French courts on Friday, February 18, struck another serious blow at Freedom of Speech in the country when they found conservative reporter and pundit, Eric Zemmour, guilty of “inciting racial hatred”.
Zemmour’s crime was to justify police profiling when conducting random shakedowns. He had said on French TV that Blacks and Arabs are searched more often “Because most of the drug traffickers are Black and Arab. That’s the way it is. It is a well known fact.”
The court argued that as Zemmour is a professional of the media he knows “the meaning of words and their weight,” and the judges added that he “went beyond the authorized limits of freedom of speech”. And this is where the problem lies.
At no time did the court consider what Zemmour said on the basis of whether it was true or not. From observation, I consider it true. The French have no ethnic census so it is impossible to find statistics on crime and ethnicity. You only know if they have French citizenship or not. This does not prevent the French from separating prisoners in many penitentiaries into blocks according to ethnicity however: Arab, African, European, to avoid violence. But the French are not embarrassed when it comes to hypocrisy on the issue.
‘Truth’ in France is not a defense when it comes to laws covering slander and discriminatory speech. In France official history is made by politicians in parliament and not written in books by historians. When the French parliament passed a law declaring the killing of Armenians in Turkey in 1915 a “Genocide”, it then became illegal to intellectually challenge what happened without risking prison and fines.
The far right leader Jean Marie Le Pen was found guilty of “Negation of Genocide”, a crime, when he said that he considered the killing of Jews in World War Two “a detail in history”. Others in France have been attacked for mentioning the term “Jewish Lobby”. Once again, there was no debate on whether such a thing exists or not.
The problem with limiting free speech is many fold.

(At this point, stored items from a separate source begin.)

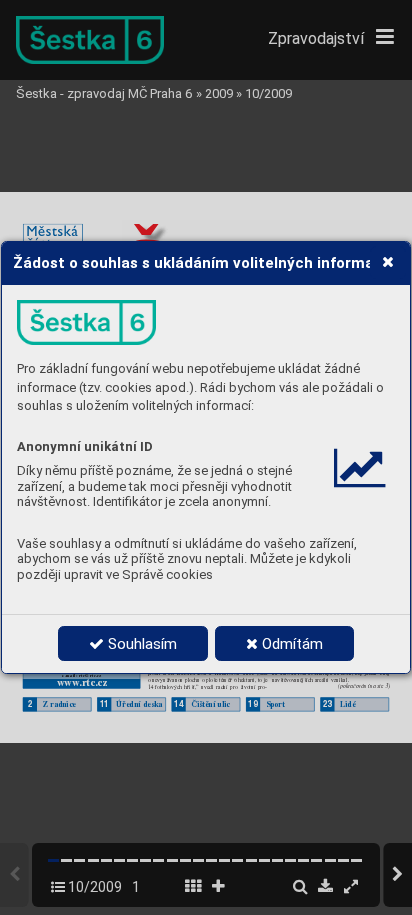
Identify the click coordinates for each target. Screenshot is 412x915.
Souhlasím (140, 644)
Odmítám (290, 644)
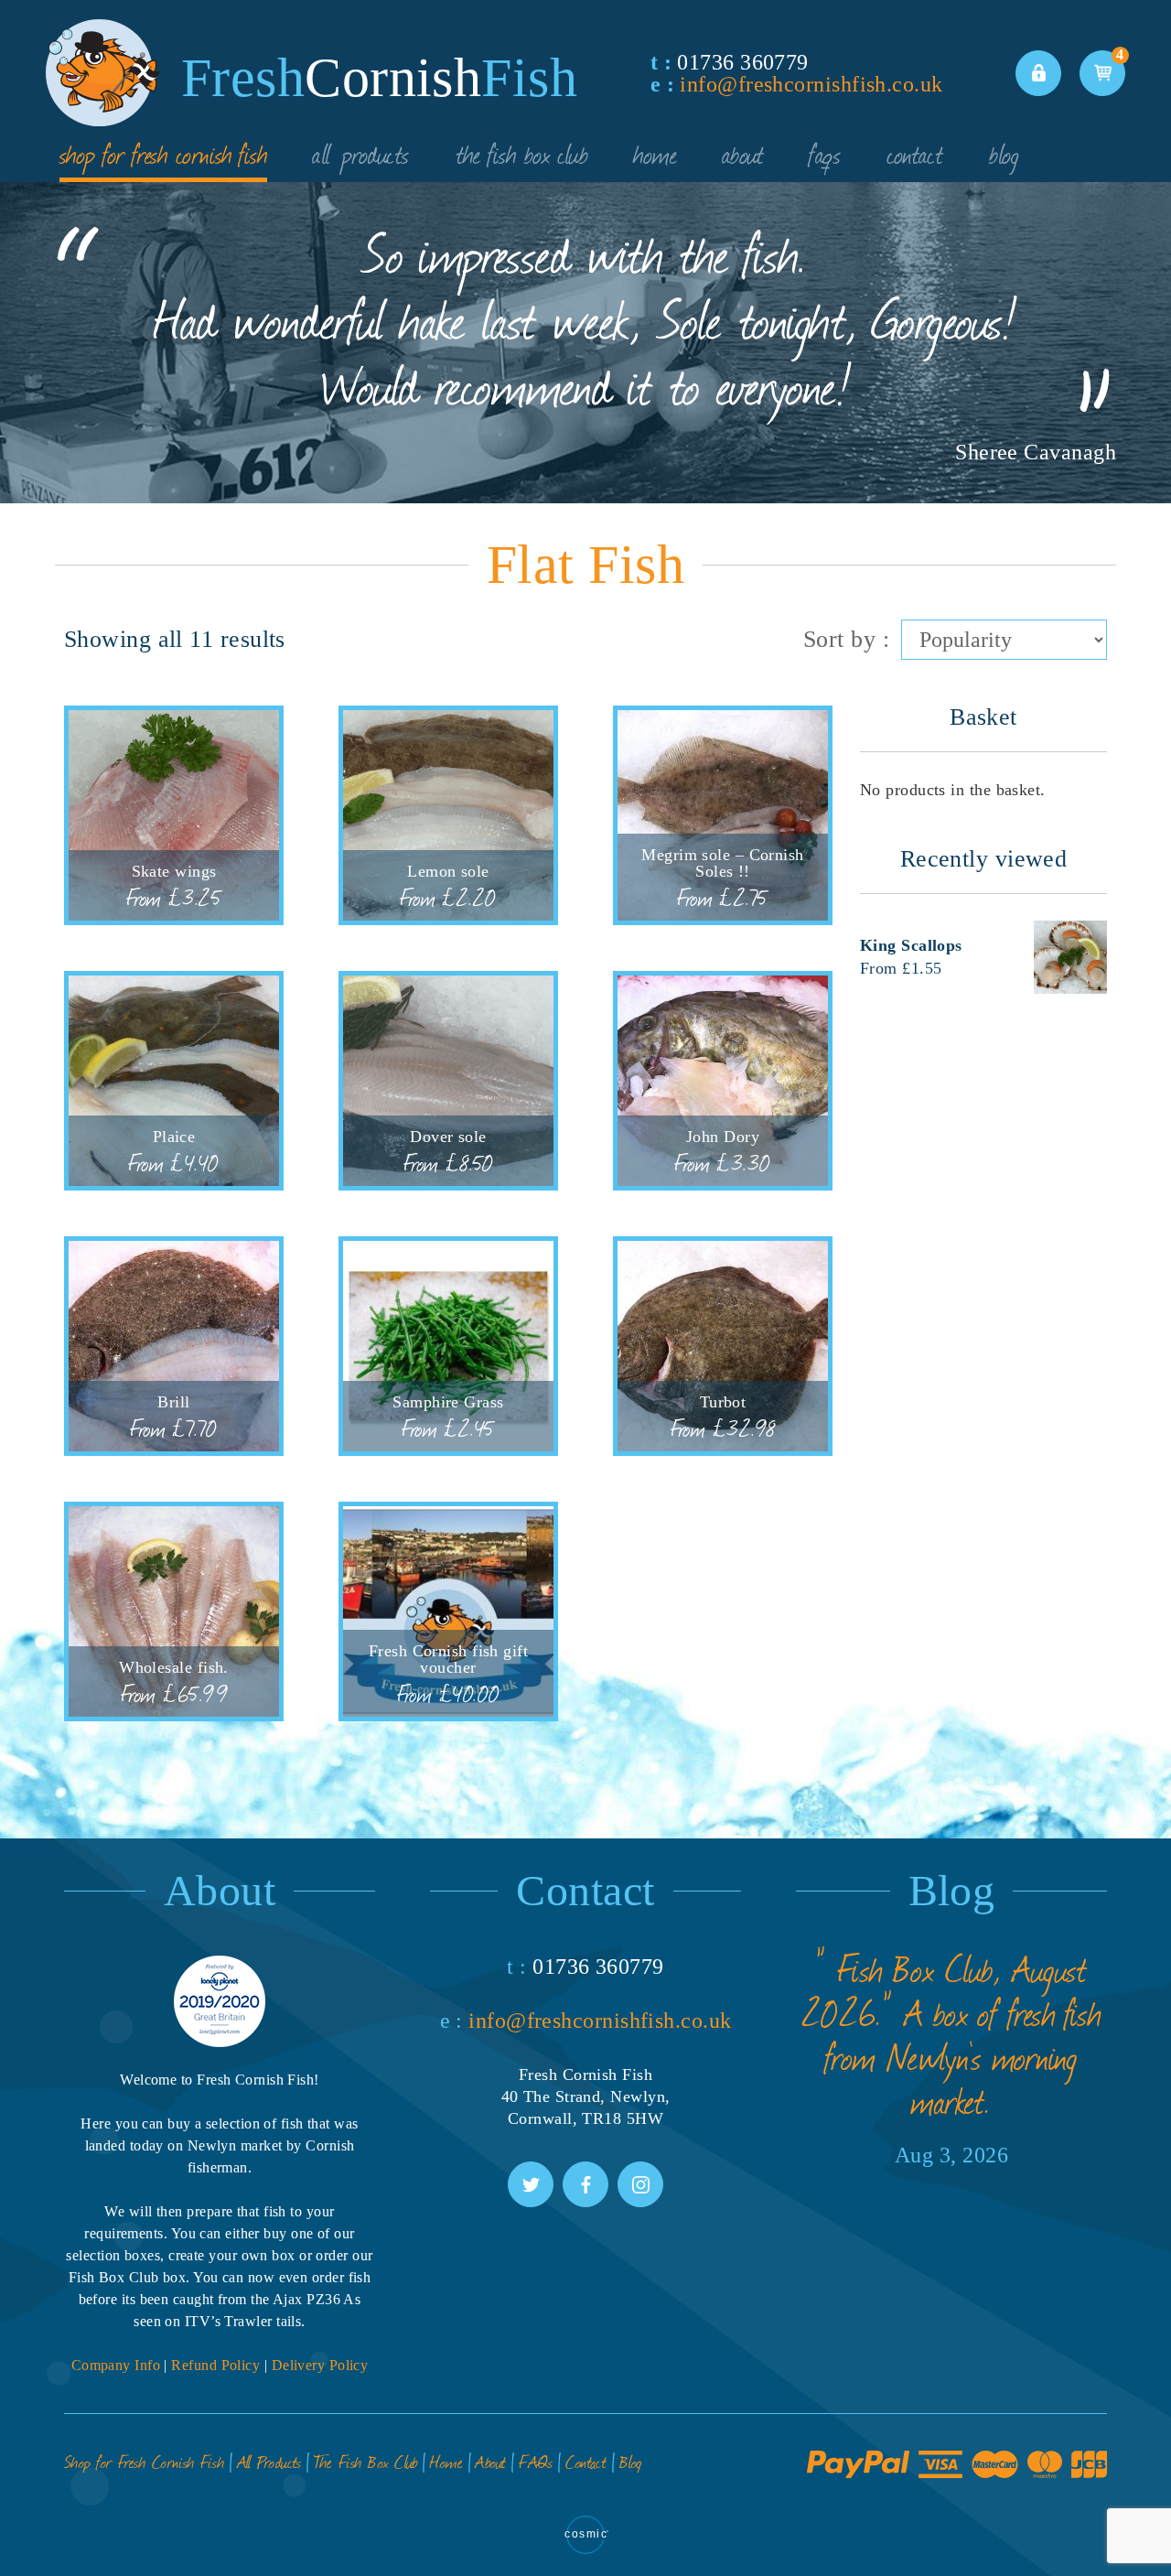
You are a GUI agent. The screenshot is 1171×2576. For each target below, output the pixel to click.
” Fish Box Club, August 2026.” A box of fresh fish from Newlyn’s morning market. (951, 2034)
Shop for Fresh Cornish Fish (163, 152)
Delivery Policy (320, 2365)
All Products (361, 152)
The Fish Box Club (522, 152)
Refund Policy (215, 2365)
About (743, 152)
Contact (914, 152)
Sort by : (846, 639)
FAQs (825, 152)
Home (655, 152)
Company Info (115, 2365)
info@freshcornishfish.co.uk (811, 84)
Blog (1004, 152)
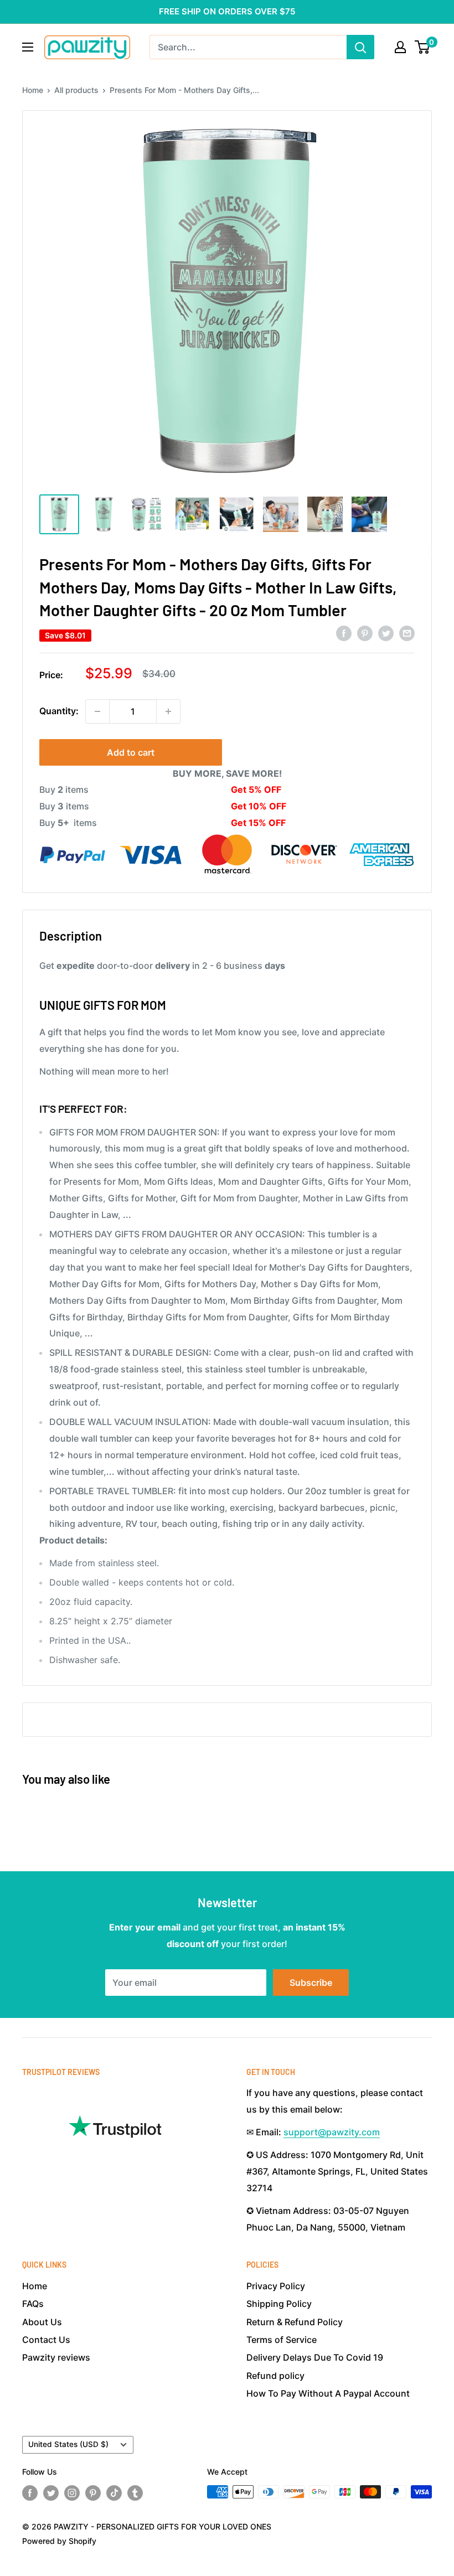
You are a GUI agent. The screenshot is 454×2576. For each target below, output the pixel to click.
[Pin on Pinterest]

As Marcela Lacoub pointed out in her brilliant defense of the First Amendment in De la pornographie en Amérique (Paris, Fayard, 2010), we are dealing with a system that takes the expression of thought and makes it a physical act of crime. So the lawmakers impose what are “the limits of authorized Freedom of Speech” which comes out to what is authorized thought. Or as the lawyers for the Plaintiffs in the Zemmour case put it “the Courts have reminded us that the expression of racism is not an opinion but a crime”.

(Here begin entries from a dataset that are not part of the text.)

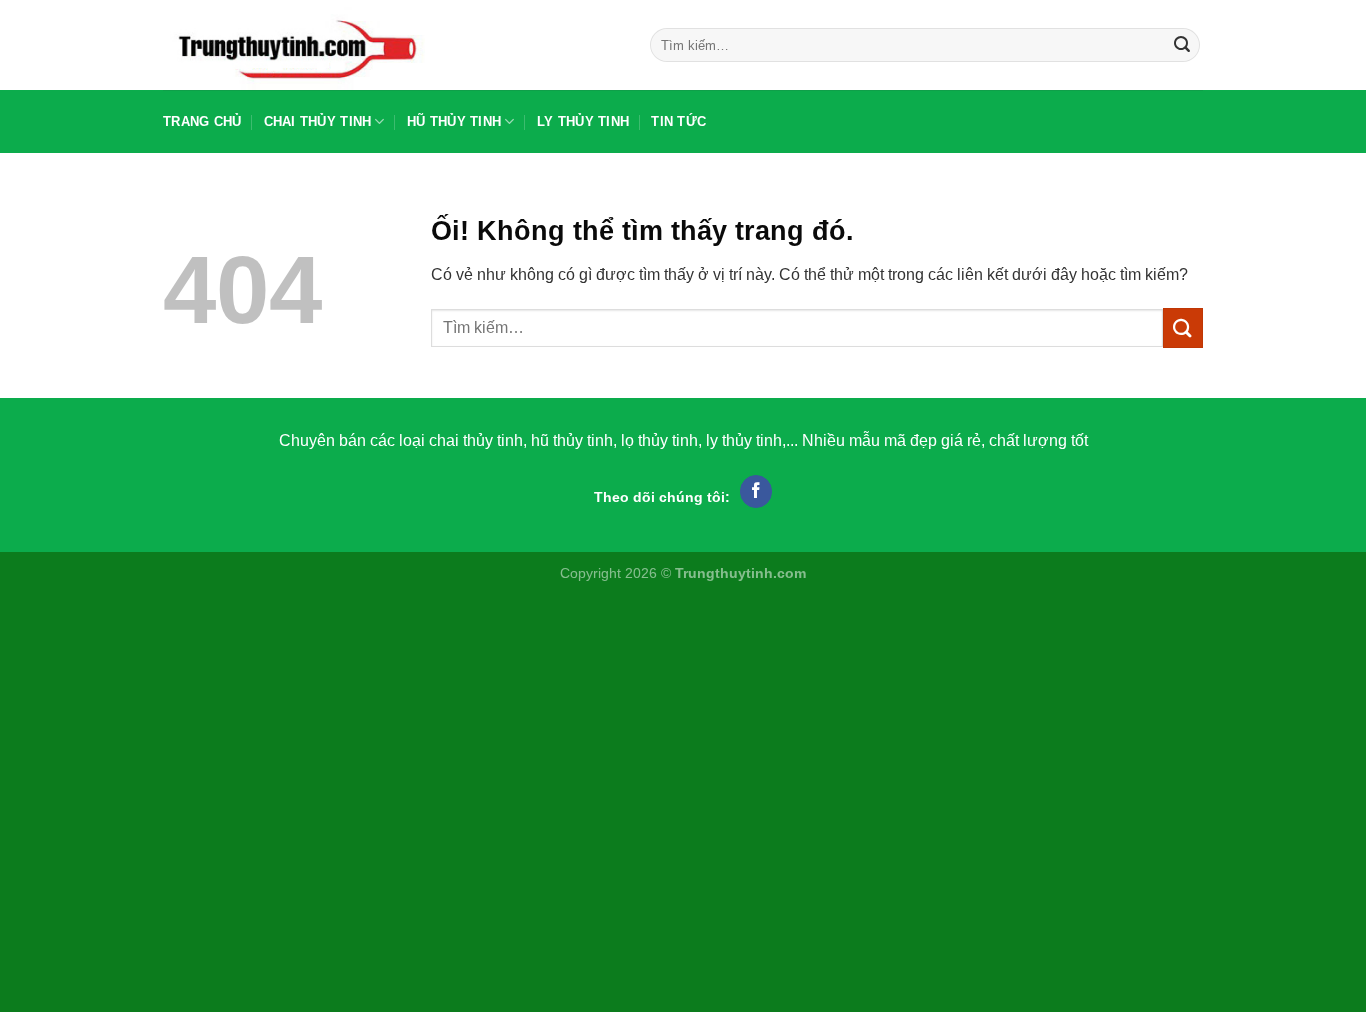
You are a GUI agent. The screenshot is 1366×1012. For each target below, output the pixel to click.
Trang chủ (202, 121)
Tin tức (678, 121)
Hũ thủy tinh (454, 121)
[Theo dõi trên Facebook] (756, 492)
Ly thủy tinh (583, 121)
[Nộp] (1182, 45)
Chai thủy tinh (318, 121)
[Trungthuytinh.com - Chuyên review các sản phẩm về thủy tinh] (391, 45)
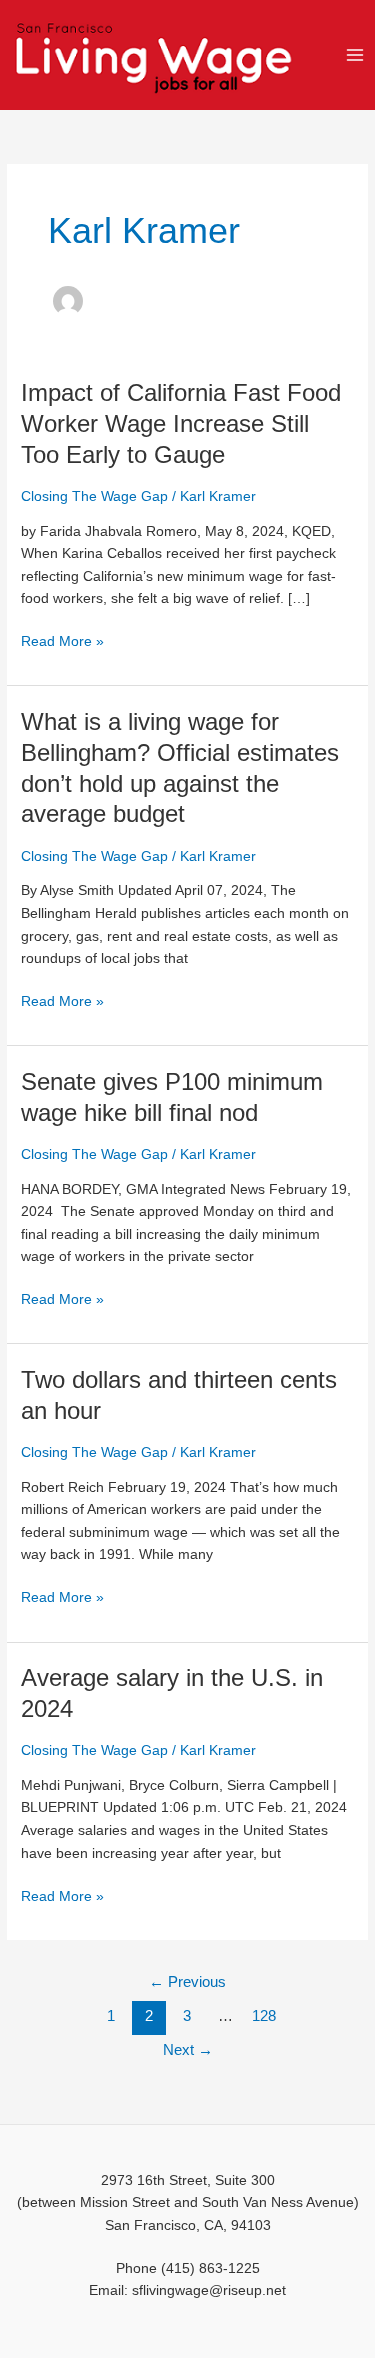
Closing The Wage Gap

It is a well known tactic of ‘liberty killers’ to attack what is the least defensible in order to eat away at other rights. It is in fact dictating what is ‘legitimate thought’ and what is not with no concern as to whether the thought is true or not. But even if it is false, I believe people should be able to express their thoughts. How else do you confront them and hold public debate?
France has an enormous problem with millions of immigrants (Arab and African) and their children who have not integrated the culture or even show hostility to the French. In his controversial book The Denial of Cultures (Le déni des cultures, Paris, Seuil, 2010) the French sociologist Hugues Lagrange, pointed out that years of research demonstrated certain ethnicities, cultures and religions made it more difficult to integrate French society.

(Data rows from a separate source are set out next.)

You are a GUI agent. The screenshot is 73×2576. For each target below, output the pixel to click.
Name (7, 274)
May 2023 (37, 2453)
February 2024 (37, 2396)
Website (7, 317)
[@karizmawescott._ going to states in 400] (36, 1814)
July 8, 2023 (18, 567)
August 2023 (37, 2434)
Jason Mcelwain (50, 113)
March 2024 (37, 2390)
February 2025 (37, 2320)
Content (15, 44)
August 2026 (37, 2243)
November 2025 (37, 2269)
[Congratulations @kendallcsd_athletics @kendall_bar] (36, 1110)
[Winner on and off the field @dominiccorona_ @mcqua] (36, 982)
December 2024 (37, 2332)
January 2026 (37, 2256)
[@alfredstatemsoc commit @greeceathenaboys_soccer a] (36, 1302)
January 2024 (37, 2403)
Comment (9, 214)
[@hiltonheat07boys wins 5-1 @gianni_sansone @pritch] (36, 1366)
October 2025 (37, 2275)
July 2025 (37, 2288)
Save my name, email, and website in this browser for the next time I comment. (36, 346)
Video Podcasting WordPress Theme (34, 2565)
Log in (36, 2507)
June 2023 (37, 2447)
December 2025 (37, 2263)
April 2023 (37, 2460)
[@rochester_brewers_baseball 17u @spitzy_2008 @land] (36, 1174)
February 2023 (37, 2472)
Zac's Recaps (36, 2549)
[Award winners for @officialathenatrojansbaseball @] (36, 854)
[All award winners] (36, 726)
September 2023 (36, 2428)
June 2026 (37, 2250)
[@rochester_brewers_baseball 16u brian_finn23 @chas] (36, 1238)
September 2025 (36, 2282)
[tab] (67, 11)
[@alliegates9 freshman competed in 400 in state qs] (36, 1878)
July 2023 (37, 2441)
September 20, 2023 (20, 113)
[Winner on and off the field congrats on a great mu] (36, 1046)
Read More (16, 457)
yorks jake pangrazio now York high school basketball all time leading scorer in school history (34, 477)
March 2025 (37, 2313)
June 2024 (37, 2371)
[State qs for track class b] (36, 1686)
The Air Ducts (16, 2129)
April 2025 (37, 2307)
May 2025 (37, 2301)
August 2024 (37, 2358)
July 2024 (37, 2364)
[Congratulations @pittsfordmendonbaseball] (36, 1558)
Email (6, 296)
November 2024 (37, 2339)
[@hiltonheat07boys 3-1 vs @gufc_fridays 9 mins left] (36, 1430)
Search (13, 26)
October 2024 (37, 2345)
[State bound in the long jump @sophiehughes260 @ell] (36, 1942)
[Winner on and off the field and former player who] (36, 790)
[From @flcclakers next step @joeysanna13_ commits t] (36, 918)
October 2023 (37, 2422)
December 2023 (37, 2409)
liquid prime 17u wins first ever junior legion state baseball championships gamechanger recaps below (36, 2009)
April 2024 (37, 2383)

Lagrange says because of the differences « it is dishonest and inefficient to believe that in France we share the same values, the same principles (…) the same conception of authority and freedom.” The results of his ethnic studies back up his claim. However, this researcher has not seen his book censored by the courts although many other books have been censored in France for much less.
It was for expressing a similar opinion that Eric Zemmour was found guilty and fined.